Stored data entries:

*** Begin section ***

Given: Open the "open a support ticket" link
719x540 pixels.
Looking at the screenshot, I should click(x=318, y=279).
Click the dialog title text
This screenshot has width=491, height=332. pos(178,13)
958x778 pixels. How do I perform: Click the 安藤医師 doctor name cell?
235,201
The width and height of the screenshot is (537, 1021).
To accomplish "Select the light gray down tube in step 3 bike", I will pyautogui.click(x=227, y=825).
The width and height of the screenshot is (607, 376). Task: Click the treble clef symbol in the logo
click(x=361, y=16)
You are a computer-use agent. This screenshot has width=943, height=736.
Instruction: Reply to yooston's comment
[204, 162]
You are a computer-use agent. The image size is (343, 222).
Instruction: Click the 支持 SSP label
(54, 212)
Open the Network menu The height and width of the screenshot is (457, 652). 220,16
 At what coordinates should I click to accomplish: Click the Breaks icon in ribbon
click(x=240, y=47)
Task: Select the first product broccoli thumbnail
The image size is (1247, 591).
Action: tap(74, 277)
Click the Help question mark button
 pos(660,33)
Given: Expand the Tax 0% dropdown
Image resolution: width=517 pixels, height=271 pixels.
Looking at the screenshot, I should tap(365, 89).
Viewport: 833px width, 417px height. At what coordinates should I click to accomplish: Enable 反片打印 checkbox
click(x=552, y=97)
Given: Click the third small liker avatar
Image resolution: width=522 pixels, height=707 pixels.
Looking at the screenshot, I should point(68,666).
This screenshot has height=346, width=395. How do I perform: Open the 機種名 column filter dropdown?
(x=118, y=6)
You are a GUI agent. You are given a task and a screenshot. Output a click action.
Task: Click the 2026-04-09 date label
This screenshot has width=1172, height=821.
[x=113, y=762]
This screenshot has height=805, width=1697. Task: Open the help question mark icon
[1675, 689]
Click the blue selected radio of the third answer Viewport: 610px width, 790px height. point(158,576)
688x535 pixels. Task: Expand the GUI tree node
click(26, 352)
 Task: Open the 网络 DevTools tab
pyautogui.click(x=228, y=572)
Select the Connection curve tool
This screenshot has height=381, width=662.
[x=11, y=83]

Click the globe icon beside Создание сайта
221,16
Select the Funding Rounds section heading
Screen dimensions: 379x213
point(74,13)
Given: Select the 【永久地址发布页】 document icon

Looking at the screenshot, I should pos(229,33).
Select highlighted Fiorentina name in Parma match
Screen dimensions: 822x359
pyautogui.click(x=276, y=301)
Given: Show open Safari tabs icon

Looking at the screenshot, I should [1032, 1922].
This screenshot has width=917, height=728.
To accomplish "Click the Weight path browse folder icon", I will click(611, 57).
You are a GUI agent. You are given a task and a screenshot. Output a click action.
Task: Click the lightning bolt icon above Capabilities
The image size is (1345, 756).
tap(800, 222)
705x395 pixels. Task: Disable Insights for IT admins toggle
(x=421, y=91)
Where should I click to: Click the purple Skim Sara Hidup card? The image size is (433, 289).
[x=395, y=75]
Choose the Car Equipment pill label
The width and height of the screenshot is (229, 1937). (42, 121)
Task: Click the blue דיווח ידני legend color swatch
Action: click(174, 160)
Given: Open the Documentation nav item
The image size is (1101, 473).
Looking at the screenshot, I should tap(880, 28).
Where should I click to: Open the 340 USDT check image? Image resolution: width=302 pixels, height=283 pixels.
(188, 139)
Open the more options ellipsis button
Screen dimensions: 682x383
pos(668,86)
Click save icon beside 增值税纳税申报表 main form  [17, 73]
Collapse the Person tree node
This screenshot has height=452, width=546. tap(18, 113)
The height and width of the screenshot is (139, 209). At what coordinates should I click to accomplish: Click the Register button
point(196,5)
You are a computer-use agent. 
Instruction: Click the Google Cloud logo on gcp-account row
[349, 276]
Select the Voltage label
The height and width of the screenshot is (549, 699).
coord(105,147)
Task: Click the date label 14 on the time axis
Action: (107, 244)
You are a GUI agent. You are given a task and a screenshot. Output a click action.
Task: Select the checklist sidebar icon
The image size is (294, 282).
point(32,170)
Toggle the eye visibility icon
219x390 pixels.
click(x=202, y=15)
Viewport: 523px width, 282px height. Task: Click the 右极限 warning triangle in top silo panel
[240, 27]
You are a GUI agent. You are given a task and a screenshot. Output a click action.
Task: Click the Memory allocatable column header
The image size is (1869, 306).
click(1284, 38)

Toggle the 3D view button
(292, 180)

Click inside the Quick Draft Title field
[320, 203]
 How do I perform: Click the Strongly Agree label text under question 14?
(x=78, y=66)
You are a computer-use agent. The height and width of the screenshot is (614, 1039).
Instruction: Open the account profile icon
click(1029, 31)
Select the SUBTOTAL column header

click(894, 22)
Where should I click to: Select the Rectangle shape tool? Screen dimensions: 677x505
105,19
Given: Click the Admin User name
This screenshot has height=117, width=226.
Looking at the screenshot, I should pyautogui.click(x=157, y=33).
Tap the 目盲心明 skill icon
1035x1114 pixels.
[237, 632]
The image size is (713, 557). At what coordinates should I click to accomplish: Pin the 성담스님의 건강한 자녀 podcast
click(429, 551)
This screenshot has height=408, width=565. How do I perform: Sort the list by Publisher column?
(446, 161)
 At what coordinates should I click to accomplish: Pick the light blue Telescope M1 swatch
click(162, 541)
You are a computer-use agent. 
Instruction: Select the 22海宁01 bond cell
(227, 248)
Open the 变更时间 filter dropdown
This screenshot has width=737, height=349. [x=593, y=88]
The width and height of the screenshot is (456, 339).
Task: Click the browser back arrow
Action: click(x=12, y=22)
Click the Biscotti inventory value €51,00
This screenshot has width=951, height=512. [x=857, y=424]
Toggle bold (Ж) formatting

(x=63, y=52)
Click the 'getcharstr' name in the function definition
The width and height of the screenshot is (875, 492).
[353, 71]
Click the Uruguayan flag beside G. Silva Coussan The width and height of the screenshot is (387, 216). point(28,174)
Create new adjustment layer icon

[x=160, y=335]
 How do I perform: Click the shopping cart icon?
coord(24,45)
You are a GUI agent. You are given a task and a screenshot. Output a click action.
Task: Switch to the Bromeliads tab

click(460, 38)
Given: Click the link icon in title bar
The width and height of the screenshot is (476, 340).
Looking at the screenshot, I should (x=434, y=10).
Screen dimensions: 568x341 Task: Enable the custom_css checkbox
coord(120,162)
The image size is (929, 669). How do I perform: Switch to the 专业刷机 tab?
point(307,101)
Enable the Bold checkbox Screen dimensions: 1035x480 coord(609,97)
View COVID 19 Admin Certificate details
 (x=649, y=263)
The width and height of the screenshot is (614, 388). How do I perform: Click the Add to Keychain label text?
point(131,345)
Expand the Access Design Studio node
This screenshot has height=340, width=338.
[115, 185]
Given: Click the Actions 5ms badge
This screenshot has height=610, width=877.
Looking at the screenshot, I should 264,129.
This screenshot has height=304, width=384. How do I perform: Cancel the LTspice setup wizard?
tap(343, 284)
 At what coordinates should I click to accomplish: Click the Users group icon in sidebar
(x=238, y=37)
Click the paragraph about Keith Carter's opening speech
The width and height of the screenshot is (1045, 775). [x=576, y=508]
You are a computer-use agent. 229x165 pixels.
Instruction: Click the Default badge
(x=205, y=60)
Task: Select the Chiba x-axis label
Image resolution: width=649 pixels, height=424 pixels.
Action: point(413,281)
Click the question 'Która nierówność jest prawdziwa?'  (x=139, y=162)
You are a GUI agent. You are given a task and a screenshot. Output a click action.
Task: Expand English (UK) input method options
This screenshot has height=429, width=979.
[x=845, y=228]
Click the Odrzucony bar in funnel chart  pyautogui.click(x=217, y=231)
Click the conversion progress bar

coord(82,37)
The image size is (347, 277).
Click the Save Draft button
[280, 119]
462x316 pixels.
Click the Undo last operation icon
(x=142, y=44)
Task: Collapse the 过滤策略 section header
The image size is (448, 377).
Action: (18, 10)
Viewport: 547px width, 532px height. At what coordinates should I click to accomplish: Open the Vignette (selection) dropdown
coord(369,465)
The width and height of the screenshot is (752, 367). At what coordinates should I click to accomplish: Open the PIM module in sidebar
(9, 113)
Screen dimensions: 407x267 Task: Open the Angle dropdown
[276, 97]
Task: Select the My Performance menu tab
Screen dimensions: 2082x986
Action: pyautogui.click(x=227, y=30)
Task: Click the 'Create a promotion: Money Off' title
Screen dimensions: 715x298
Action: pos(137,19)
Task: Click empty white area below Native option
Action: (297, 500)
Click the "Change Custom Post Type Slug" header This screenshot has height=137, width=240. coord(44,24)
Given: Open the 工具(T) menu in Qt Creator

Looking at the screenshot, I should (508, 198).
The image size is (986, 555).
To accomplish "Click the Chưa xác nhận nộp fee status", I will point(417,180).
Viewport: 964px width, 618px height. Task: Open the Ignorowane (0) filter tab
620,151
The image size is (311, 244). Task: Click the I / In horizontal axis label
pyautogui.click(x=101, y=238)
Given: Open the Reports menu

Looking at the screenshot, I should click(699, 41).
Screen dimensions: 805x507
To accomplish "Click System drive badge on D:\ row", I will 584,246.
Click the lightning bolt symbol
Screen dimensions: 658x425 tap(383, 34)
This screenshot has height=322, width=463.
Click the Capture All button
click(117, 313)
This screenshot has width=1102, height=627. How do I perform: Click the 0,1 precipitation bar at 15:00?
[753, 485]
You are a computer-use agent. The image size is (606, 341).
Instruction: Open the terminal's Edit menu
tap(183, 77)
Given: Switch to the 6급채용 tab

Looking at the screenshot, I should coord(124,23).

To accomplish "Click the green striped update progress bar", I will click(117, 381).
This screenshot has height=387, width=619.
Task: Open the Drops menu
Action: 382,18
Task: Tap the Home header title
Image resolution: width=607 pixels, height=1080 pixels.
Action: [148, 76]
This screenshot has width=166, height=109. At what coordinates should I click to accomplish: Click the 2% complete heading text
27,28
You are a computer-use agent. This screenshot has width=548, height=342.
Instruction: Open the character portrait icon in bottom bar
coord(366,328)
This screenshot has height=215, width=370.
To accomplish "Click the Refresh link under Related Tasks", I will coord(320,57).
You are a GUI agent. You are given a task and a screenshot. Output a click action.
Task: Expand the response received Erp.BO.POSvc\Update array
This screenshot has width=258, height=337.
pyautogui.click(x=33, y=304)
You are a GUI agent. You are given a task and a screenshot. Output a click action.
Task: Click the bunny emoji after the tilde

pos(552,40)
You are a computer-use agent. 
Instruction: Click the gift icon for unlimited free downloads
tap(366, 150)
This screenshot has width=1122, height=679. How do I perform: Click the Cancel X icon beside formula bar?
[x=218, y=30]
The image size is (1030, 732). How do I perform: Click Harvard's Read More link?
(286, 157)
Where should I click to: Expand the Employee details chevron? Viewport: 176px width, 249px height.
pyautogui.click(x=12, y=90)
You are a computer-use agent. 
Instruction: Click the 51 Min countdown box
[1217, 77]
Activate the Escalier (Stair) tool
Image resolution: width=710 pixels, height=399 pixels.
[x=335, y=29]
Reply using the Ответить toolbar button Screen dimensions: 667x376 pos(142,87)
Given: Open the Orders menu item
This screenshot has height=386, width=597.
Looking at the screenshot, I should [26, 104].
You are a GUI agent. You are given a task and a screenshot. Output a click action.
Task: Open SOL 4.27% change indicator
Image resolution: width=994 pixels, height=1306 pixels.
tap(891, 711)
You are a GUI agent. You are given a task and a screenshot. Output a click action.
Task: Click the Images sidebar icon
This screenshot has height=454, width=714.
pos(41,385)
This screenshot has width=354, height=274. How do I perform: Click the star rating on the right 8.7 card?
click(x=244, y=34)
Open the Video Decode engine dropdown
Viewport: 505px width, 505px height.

*** End section ***

# [Action item]
Check the data for the word "third" and pull out the lines that have it.

# [Response to the task]
Given: Click the third small liker avatar
Click the blue selected radio of the third answer Viewport: 610px width, 790px height. point(158,576)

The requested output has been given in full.